Now, let's check out the API we'll be working with: http://gbfs.citibikenyc.com/gbfs/gbfs.json

---

First, we'll request the json from the CitiBike API URL and just print it out to get a quick glimpse

As you can see, the json is a dictionary of lists and other dictionaries containing information about CitiBike stations across New York City. 

So, we have our data from the CitiBike feed, and it looks pretty good! Now we need to create a table within our database (the one we named citibikeData.db). We do that using the 'CREATE TABLE IF NOT EXISTS' statement seen below. 

In that statement, the 'IF NOT EXISTS' makes clear that we are going to create the table called 'StationsData' only once. That way, if we run that cell again, it's not going to overwrite the work we've previously done. 

Note that at this point we aren't adding any data to our table. All we're doing is telling SQLite that we want to create a new table, and providing it with a) the column names and b) the data type those columns should be expecting.

In [None]:
```python

sql = "CREATE TABLE IF NOT EXISTS StationsData (station_id int, num_ebikes_available int, num_bikes_available int, is_installed int, last_reported int, num_docks_disabled int, is_renting int, eightd_has_available_keys varchar(250), num_docks_available int, num_bikes_disabled int, legacy_id int, station_status varchar(250), is_returning int);" 

con.execute(sql)
con.commit()

```

Now that we have our database and our table, we want to insert our data. 

Below, we create a "query template" where we "INSERT OR IGNORE INTO" our table (StationsData) the values associated with each of our columns. 

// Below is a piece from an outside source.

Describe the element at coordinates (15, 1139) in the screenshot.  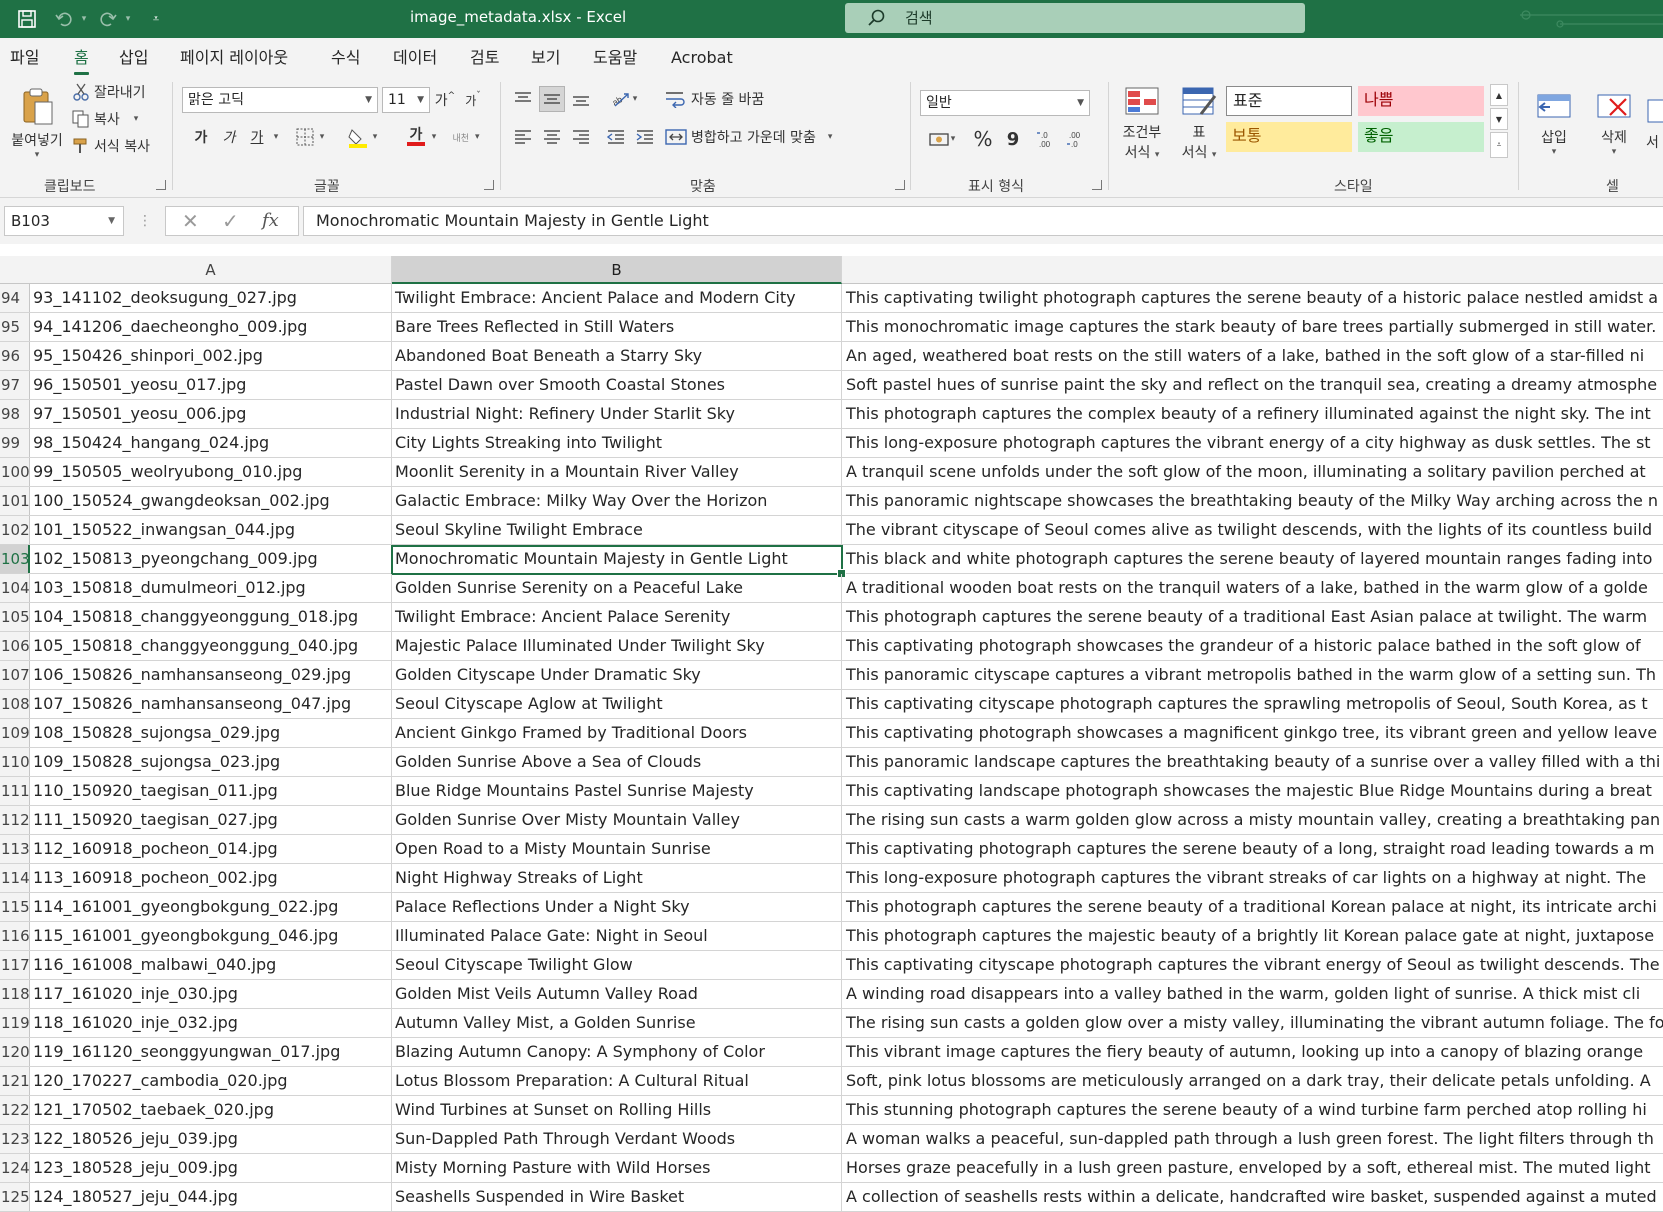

We define those values by parsing through the CitiBike json we got earlier, and for each "row" of that json, we create a new row in our SQLite table. 

In [None]:
```python

query_template = """INSERT OR IGNORE INTO StationsData(station_id, num_ebikes_available, num_bikes_available, \
is_installed, last_reported, num_docks_disabled, is_renting, eightd_has_available_keys, \
num_docks_available, num_bikes_disabled, legacy_id, station_status, is_returning) \
VALUES (?, ?, ?, ?, ?, ?, ?, ?, ?, ?, ?, ?, ?);"""

for entry in clean_data: # for every station entry in the json 
    station_id = int(entry['station_id']) # find and set station_id
    num_ebikes_available = int(entry['num_ebikes_available'])
    num_bikes_available = int(entry['num_bikes_available'])
    is_installed = int(entry['is_installed'])
    last_reported = int(entry['last_reported'])
    num_docks_disabled = int(entry['num_docks_disabled'])
    is_renting = int(entry['is_renting'])
    eightd_has_available_keys = str(entry['eightd_has_available_keys'])
    num_docks_available = int(entry['num_docks_available'])
    num_bikes_disabled = int(entry['num_bikes_disabled'])
    legacy_id = int(entry['legacy_id'])
    station_status = str(entry['station_status'])
    is_returning = int(entry['is_returning'])
                           
    print("Inserting Station:", station_id, num_ebikes_available, num_bikes_available, is_installed, last_reported, num_docks_disabled, is_renting, eightd_has_available_keys, num_docks_available, num_bikes_disabled, legacy_id, station_status, is_returning) 
    
    query_parameters = (station_id, num_ebikes_available, num_bikes_available, is_installed, last_reported, num_docks_disabled, is_renting, eightd_has_available_keys, num_docks_available, num_bikes_disabled, legacy_id, station_status, is_returning) 
    
    con.execute(query_template, query_parameters)
    
con.commit()

```

Now, we can use [pd.read_sql](https://pandas.pydata.org/pandas-docs/stable/reference/api/pandas.read_sql.html) to check that we are properly connected to our database, and the StationsData table within that database:

Looks good! Last but not least, let's set things up so that our database automatically updates every 15 seconds. 

---

I hope this has helped you find your programming legs! Next week we'll get back to descriptive analytics using Python and Pandas. For now, take time to refresh yourself on the content covered in "Introduction to Programming". 

If you need a referesher on your SQL skills, check out the "Supplementary Info" directory in the class repo.